To calculate the enthalpy change for a reaction, you would need the standard enthalpy of formation (∆Hf°) values for each compound involved in the reaction. The standard enthalpy of formation is the enthalpy change when one mole of a compound is formed from its constituent elements in their standard states at a specified temperature and pressure (usually 298 K and 1 atm).
Here are the standard enthalpy of formation values for the compounds in your reaction:
- N2O: +82.05 kJ/mol
- O2: 0 kJ/mol
- NO: +90.4 kJ/mol
Given these values, you can calculate the enthalpy change using the following equation:
∆Hrxn° = ∑(n∆Hf° products) - ∑(n∆Hf° reactants)
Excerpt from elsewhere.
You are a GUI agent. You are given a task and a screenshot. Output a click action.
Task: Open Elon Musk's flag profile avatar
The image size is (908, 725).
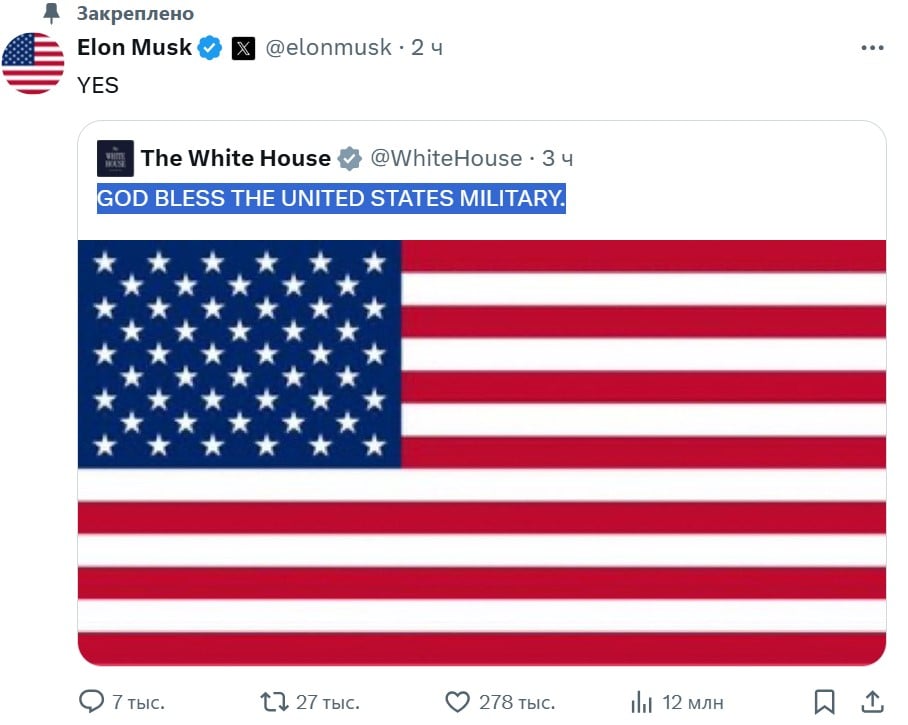[x=33, y=63]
Where ∆Hrxn° is the enthalpy change of the reaction, n is the stoichiometric coefficient for each compound.
In your reaction:
Reactants:
- 2N2O
- 1O2
Products:
- 4NO
Plugging in the values:
∆Hrxn° = [4(90.4 kJ/mol)] - [2(82.05 kJ/mol) + 1(0 kJ/mol)]
Simplifying the equation:
∆Hrxn° = 361.6 kJ/mol - 164.1 kJ/mol
∆Hrxn° = 197.5 kJ/mol
Therefore, the enthalpy change (∆Hrxn°) for the given reaction is +197.5 kJ/mol.